Keurig Dr Pepper’s chief human resources officer sells $417,360 in stock

Published 03/04/2025, 22:44
Keurig Dr Pepper’s chief human resources officer sells $417,360 in stock

Mary Beth DeNooyer, Chief Human Resources Officer at Keurig Dr Pepper Inc. (NASDAQ:KDP), recently sold 12,000 shares of the company’s common stock. The sale, part of a pre-established Rule 10b5-1 trading plan, was executed on April 1, 2025, at a weighted average price of $34.78 per share, totaling approximately $417,360. The transaction occurred as KDP, currently valued at $48.29 billion, trades near $35.63 per share. According to InvestingPro analysis, the stock appears slightly overvalued at current levels. Following this transaction, DeNooyer holds 166,511 shares directly. The shares were sold in multiple transactions, with prices ranging from $34.43 to $35.12. The company maintains a GOOD financial health score and offers a 2.62% dividend yield. InvestingPro subscribers can access 8 additional key insights and a comprehensive Pro Research Report, providing deeper analysis of KDP’s valuation and growth prospects.

In other recent news, Keurig Dr Pepper has been the subject of several notable developments.
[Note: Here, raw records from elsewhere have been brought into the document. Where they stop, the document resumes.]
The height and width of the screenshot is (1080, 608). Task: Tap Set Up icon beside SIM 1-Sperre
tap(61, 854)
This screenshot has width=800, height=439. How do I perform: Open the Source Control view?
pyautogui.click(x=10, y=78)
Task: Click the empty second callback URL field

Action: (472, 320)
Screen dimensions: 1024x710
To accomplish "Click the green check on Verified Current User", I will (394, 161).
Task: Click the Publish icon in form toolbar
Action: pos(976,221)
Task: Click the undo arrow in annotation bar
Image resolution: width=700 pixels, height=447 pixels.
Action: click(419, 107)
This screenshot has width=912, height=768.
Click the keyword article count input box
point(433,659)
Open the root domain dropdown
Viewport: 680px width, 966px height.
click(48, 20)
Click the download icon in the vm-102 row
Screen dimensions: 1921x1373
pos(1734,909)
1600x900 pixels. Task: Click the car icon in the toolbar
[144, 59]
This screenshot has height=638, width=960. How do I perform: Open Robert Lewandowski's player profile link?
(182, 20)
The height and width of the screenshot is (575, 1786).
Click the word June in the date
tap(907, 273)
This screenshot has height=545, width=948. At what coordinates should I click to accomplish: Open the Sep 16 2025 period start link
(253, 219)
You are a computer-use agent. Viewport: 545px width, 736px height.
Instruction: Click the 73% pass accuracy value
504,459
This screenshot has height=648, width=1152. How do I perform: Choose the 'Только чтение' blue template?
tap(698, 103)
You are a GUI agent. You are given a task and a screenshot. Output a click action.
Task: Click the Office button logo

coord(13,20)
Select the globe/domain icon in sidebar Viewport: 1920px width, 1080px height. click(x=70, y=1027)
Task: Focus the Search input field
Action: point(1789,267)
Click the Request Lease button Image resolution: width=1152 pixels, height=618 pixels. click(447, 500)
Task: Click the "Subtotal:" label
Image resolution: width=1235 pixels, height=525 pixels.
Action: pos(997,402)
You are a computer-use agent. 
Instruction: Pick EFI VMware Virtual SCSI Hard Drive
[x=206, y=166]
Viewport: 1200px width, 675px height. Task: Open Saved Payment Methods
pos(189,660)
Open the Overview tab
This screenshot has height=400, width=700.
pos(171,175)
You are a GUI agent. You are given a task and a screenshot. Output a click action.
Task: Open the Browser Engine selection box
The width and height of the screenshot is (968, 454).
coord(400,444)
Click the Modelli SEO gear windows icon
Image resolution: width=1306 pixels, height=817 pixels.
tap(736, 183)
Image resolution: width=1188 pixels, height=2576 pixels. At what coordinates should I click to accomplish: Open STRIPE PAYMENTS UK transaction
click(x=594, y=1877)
The company reported a significant change in its board composition following the resignation of three board members affiliated with JAB BevCo B.V., coinciding with the completion of a substantial public secondary offering. This offering involved the sale of 73 million shares, resulting in gross proceeds of approximately $2.7 billion, although Keurig Dr Pepper did not receive any proceeds from this transaction. Analysts from Morgan Stanley (NYSE:MS) upgraded the company’s stock rating from ’Equalweight’ to ’Overweight,’ raising the price target to $40.00, citing strong growth prospects in the US Refreshment segment and solid international performance. Jefferies also increased its price target for Keurig Dr Pepper shares to $41, maintaining a Buy rating, and praised the company’s strong finish to 2024, noting that both organic growth and earnings per share exceeded expectations. Meanwhile, a proposal to ban the purchase of soda with food stamps has gained traction, raising concerns about potential impacts on the beverage industry’s sales, including Keurig Dr Pepper. Despite these regulatory challenges, the company remains focused on its strategic commercial plans and innovation efforts to drive future sales.